--- KUTIPAN DOKUMEN ---
== == ==
Asma' binti Umais Khats'ami adalah sosok wanita yang cemerlang dalam sejarah Islam. Dia ikut andil dalam banyak peristiwa pada awal-awal kenabian di Mekah, begitu juga dalam peristiwa-peristiwa di Madinah sampai wafatnya Nabi saw. Sedikit keluarga yang lebih berkah dari keluarga ini dari sisi memilih menantu laki dan membela risalah. Dia sendiri adalah istri Ja'far Thayar bin Abu Thalib dan saudari seibunya (Maimunah), istri Rasulullah saww, Umu Fadhil istri Abas bin Abdul Mutholib, dan saudarinya yang lain (Salma binti Umais) istri Hamzah, sayidus syuhada'.
Dengan demikian suami pertamanya adalah Ja'far saudara Amirul Mu'minin Ali as.[41] Ibnu Atsir menulis: Ja'far bin Abi Thalib masuk Islam tak lama setelah saudaranya Ali as. Dan diriwayatkan bahwa dia melihat Abu Thalib, Rasulullah saw dan Ali as sedang menunaikan shalat. Ali berdiri di sebelah kanan Nabi saw. Dia berkata kepada Ja'far: "Kau juga jadilah sayap yang lain untuk putra pamanmu dan shalatlah di sebelah kirinya." Dan Ja'far mengamalkan saran saudaranya. Kemudian Ja'far masuk Islam sebelum Rasulullah pergi ke rumah Arqam dan menyebarkan Islam di sana.[42]
Asma' binti 'Umais dengan beberapa umat Islam lainnya atas perintah Rasul saw berhijrah ke Habasyah di bawah pimpinan suaminya pada tahun ke lima bi'tsat. Suaminya adalah juru bicara Islam di kerajaan Najasi.
== == ==
Entri Kumpulan Data:
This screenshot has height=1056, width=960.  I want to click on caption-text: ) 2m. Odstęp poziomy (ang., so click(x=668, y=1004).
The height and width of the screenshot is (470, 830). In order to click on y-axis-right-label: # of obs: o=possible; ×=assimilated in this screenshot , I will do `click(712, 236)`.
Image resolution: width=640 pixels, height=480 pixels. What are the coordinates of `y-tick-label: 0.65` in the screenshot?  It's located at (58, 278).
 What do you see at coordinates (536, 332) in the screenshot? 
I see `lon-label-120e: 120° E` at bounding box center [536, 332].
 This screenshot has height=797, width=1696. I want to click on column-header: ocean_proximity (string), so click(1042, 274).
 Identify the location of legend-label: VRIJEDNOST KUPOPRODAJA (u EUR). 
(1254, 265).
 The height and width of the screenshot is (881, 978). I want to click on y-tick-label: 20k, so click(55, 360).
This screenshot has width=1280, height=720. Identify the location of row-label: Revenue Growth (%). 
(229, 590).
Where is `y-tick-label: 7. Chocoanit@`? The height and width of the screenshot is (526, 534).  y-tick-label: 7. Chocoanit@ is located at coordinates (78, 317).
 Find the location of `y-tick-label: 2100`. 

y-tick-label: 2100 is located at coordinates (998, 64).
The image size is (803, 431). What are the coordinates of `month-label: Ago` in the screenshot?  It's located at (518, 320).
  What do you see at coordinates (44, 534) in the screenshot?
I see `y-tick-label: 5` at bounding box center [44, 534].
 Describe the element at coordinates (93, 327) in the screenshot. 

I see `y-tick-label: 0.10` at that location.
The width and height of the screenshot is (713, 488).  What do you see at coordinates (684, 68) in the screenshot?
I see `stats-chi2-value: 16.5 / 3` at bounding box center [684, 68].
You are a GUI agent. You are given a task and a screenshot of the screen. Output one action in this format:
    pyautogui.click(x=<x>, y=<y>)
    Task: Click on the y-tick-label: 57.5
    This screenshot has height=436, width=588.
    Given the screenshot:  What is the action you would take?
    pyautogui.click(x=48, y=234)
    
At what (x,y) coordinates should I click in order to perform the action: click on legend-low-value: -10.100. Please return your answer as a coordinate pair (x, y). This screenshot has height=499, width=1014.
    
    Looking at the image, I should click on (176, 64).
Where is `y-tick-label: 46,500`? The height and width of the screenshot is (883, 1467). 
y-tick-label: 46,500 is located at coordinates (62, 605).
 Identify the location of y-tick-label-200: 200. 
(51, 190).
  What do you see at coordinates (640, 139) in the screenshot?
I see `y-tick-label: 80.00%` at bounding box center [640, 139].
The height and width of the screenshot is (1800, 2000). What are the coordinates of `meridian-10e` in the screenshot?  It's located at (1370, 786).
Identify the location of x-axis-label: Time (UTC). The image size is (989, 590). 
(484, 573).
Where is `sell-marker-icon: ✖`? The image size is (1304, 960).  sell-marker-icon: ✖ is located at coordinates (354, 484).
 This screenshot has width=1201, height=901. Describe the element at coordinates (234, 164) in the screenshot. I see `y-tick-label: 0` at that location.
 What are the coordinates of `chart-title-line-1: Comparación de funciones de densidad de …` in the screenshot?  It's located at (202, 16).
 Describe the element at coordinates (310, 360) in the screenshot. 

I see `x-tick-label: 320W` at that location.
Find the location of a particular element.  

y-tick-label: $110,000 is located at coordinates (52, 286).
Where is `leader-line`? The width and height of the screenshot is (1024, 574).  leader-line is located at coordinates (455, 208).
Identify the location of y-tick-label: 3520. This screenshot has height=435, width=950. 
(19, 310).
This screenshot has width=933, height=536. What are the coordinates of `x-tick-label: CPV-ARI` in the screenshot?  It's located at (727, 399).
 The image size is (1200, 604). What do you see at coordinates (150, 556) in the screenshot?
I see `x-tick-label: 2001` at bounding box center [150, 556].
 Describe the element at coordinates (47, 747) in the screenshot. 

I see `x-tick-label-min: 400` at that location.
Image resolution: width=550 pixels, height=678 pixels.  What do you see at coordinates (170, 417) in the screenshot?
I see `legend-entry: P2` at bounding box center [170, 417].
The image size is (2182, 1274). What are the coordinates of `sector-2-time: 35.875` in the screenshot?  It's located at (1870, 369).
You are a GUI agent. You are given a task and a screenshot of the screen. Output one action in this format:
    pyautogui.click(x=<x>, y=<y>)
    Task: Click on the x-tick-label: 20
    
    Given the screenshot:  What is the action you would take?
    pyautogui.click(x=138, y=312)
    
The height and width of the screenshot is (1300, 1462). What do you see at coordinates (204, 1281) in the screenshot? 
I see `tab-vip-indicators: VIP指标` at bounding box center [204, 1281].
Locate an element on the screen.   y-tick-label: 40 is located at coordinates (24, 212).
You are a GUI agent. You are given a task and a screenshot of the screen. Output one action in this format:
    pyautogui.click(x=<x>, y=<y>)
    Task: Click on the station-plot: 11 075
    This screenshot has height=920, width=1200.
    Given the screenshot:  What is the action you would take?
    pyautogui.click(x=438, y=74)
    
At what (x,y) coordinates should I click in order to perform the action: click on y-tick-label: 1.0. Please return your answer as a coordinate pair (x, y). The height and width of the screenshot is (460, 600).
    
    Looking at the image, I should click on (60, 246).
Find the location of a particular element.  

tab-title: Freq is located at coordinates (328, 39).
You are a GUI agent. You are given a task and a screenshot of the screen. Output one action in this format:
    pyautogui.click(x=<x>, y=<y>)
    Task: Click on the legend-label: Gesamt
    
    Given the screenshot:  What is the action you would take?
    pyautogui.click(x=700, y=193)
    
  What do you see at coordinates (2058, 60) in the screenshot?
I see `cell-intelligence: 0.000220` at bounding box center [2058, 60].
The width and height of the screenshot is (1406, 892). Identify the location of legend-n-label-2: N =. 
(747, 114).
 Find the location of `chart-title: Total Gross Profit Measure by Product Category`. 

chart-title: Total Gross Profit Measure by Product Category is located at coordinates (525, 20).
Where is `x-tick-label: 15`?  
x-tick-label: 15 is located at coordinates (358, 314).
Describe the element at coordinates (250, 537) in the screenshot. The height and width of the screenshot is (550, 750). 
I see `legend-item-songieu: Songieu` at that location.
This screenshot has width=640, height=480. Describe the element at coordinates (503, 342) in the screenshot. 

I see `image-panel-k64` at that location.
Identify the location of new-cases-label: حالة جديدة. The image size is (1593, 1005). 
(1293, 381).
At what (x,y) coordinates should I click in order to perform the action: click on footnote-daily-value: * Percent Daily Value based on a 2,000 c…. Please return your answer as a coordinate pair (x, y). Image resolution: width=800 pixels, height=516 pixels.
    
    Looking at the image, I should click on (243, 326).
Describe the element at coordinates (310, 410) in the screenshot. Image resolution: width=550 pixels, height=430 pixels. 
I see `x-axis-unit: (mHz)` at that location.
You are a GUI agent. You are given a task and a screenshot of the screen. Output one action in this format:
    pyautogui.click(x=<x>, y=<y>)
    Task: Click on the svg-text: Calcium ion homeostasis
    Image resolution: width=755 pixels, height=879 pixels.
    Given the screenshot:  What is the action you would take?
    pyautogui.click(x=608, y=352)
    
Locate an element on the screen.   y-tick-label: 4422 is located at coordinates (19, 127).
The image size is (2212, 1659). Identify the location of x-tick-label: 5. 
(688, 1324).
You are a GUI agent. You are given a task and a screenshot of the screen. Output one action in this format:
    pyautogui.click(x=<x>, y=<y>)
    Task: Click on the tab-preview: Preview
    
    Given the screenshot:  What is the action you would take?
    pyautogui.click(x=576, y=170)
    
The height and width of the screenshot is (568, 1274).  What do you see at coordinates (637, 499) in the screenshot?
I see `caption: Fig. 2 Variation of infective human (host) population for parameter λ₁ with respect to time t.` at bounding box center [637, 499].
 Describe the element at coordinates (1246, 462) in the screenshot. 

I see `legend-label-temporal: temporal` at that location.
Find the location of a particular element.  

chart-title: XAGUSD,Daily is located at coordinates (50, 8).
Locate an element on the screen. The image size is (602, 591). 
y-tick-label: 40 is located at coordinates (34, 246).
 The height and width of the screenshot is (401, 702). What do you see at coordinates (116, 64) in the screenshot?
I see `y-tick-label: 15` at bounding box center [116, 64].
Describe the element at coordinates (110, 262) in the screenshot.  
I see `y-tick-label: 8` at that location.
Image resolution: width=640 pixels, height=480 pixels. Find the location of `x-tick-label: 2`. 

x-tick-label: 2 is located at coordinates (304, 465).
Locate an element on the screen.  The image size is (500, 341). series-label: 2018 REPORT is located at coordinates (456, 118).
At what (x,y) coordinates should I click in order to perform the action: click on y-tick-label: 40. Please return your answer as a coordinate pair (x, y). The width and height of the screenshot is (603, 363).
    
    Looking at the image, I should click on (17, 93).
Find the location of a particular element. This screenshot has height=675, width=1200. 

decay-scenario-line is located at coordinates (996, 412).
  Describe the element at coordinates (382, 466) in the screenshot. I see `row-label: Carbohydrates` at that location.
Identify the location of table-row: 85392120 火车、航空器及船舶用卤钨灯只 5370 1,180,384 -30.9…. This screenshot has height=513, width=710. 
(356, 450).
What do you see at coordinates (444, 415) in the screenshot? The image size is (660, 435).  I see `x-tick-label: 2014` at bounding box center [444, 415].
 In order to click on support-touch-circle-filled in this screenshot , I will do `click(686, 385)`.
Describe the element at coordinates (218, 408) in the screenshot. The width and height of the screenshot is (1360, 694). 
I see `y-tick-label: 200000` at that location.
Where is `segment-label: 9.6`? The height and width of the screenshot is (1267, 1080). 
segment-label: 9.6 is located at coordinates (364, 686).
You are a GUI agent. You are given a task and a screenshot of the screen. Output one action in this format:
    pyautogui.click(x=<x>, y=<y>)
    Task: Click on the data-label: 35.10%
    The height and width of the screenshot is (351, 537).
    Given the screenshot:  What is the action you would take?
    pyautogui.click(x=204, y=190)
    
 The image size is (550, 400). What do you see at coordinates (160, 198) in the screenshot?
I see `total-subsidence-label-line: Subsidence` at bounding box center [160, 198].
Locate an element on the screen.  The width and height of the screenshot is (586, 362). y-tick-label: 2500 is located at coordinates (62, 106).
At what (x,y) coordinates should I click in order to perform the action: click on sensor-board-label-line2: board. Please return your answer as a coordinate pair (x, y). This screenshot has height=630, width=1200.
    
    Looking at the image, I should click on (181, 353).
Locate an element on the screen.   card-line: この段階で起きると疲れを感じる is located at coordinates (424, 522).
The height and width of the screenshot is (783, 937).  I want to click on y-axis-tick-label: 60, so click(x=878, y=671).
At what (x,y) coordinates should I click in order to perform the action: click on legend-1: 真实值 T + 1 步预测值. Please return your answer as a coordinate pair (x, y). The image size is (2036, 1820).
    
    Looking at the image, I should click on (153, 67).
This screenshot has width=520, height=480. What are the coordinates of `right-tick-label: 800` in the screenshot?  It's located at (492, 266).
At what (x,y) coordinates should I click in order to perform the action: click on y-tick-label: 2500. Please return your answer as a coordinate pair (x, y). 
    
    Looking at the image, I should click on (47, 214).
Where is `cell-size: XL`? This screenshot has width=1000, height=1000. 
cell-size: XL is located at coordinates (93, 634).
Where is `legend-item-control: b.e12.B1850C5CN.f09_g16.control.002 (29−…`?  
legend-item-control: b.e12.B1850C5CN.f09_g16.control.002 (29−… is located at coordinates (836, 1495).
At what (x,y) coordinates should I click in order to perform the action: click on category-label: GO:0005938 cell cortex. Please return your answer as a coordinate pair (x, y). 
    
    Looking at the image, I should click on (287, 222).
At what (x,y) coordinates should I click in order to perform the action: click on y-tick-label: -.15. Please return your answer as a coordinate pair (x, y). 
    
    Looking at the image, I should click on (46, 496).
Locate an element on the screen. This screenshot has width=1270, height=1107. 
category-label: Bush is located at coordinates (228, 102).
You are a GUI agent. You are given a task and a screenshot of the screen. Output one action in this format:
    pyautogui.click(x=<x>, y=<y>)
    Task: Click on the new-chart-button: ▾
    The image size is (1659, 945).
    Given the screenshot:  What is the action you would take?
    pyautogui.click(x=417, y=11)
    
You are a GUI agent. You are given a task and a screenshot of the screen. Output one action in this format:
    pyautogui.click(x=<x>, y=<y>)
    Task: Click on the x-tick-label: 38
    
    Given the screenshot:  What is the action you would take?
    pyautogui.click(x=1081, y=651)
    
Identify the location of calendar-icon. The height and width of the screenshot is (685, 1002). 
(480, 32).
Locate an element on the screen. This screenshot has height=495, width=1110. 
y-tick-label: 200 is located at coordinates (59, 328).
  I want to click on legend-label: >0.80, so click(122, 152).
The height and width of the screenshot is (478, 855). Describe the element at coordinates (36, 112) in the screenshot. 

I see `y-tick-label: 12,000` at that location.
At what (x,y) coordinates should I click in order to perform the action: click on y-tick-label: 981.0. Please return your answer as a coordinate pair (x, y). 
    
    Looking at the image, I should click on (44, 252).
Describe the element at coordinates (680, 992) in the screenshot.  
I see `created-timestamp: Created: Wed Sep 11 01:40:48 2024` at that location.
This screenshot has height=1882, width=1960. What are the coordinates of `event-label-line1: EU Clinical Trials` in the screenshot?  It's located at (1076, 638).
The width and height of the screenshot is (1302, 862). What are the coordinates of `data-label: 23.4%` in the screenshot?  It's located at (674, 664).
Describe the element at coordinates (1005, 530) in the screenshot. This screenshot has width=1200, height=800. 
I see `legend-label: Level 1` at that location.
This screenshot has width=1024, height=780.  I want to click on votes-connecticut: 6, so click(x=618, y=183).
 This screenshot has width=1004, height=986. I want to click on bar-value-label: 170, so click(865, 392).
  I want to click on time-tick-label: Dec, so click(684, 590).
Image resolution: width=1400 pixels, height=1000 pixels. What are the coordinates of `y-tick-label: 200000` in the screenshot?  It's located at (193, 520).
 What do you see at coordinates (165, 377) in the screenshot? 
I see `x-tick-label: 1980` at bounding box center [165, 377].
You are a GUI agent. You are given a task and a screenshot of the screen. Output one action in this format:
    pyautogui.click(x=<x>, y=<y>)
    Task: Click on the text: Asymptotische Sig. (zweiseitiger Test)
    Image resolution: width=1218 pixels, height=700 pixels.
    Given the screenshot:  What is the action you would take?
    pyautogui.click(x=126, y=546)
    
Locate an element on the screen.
== == ==
--- PERSYARATAN A ---
Tentukan apakah setiap pernyataan berikut sesuai dengan teks tentang Asma' binti Umais, lalu jawab ya atau tidak disertai kutipan persis dari teks yang menjadi penentunya. (i) Asma' binti Umais berhijrah ke Habasyah pada tahun kelima bi'tsat. (ii) Saat shalat, Ali berdiri di sebelah kiri Nabi saw. (iii) Suami Asma' menjadi juru bicara Islam di kerajaan Najasi.
--- PERSYARATAN B ---
Teruskan teks tentang Asma' binti Umais, mulai setelah kalimat terakhir yang tercantum.

--- JAWABAN TERTULIS A ---
(i) Ya. "berhijrah ke Habasyah di bawah pimpinan suaminya pada tahun ke lima bi'tsat"
(ii) Tidak. "Ali berdiri di sebelah kanan Nabi saw."
(iii) Ya. "Suaminya adalah juru bicara Islam di kerajaan Najasi."

--- JAWABAN TERTULIS B ---
Dengan bacaan ayat-ayat suci al Qur'an surat Maryam, ia telah menimbulkan revolusi dalam hati dan jiwa raja Masehi (Kristen ) Habasyah. Dia menangis ketika ayat 24 dan 25 dibacakan:
وَ هُزِّيْ إِلَيْكِ بِجِذْعِ النَّخْلَةِ تُسَاقِطْ عَلَيْكِ رُطَبًا جَنِيًّا فَكُلِيْ وَ اشْرَبِيْ وَ قَرِّيْ عَيْنًا...
"Dan orang-orang sekitarnyapun dibuatnya menangis dan …….."
Di Habasyah Asma' melahirkan seorang putra yang diberi nama Abdullah. Abdullah bin Ja'far adalah suami Zainab al-Kubra. Dengan demikian, Asma' juga memiliki kebanggaan sebagai ibu mertua dari putri Ali as Zainab. Dan kebanggaan ini menambahi kebanggaan-kebanggaan yang telah dia raih selama ini.
Dia dan suaminya serta para muhajir yang lain kembali ke Madinah pada tahun ke tujuh Hijriah. Yaitu pada hari kemenangan Kaibar di tangan orang-orang perkasa tiada tanding, seperti pahlawan Islam Ali as. Nabi saw menyambut mereka dan mencium kening Ja'far, kemudian bersabda: "Aku tidak tahu mana yang lebih membahagiakanku dari dua kejadian ini kedatangan Ja'far atau kemenangan Khaibar?"[43] Wahai masa, seberapa banyak orang-orang mulia keluarga nabi yang kau pisahkan dari Rasul saww, dimana kesedihan karena kehilangan mereka membuat gunung hancur berkeping-keping. Dulu dalam perang Uhud Hamzah dan sekarang di tahun ke delapan Hijriah Ja'far.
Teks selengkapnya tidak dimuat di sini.